§ **Exercise aim**
Here are some records; return them all exactly.

*** Block opens ***

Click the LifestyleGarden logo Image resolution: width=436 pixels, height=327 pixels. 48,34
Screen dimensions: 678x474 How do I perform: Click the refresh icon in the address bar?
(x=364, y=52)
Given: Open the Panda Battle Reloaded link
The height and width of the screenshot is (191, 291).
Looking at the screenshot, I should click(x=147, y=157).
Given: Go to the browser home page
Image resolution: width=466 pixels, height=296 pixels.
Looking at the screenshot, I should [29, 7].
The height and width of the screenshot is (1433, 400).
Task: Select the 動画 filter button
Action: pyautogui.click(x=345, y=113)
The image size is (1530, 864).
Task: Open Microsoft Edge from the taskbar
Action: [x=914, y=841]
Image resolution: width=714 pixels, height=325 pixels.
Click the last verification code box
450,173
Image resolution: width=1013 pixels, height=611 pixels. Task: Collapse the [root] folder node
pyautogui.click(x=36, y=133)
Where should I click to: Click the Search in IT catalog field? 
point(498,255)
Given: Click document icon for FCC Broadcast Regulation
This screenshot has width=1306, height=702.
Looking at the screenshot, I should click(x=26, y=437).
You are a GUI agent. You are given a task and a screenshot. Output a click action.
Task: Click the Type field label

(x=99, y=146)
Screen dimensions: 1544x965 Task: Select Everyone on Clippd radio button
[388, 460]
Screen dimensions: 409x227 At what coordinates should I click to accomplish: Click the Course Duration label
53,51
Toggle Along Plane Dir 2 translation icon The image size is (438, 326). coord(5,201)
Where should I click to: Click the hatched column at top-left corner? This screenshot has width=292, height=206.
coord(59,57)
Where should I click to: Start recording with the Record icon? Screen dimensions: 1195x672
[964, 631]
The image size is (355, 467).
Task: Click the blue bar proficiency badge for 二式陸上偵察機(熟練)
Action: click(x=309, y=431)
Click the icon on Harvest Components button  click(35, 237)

*** Block closes ***

§ **Exercise answer**
Click the LifestyleGarden logo Image resolution: width=436 pixels, height=327 pixels. 48,34
Screen dimensions: 678x474 How do I perform: Click the refresh icon in the address bar?
(x=364, y=52)
Given: Open the Panda Battle Reloaded link
The height and width of the screenshot is (191, 291).
Looking at the screenshot, I should click(x=147, y=157).
Given: Go to the browser home page
Image resolution: width=466 pixels, height=296 pixels.
Looking at the screenshot, I should [29, 7].
The height and width of the screenshot is (1433, 400).
Task: Select the 動画 filter button
Action: pyautogui.click(x=345, y=113)
The image size is (1530, 864).
Task: Open Microsoft Edge from the taskbar
Action: [x=914, y=841]
Image resolution: width=714 pixels, height=325 pixels.
Click the last verification code box
450,173
Image resolution: width=1013 pixels, height=611 pixels. Task: Collapse the [root] folder node
pyautogui.click(x=36, y=133)
Where should I click to: Click the Search in IT catalog field? 
point(498,255)
Given: Click document icon for FCC Broadcast Regulation
This screenshot has width=1306, height=702.
Looking at the screenshot, I should click(x=26, y=437).
You are a GUI agent. You are given a task and a screenshot. Output a click action.
Task: Click the Type field label

(x=99, y=146)
Screen dimensions: 1544x965 Task: Select Everyone on Clippd radio button
[388, 460]
Screen dimensions: 409x227 At what coordinates should I click to accomplish: Click the Course Duration label
53,51
Toggle Along Plane Dir 2 translation icon The image size is (438, 326). coord(5,201)
Where should I click to: Click the hatched column at top-left corner? This screenshot has width=292, height=206.
coord(59,57)
Where should I click to: Start recording with the Record icon? Screen dimensions: 1195x672
[964, 631]
The image size is (355, 467).
Task: Click the blue bar proficiency badge for 二式陸上偵察機(熟練)
Action: click(x=309, y=431)
Click the icon on Harvest Components button  click(35, 237)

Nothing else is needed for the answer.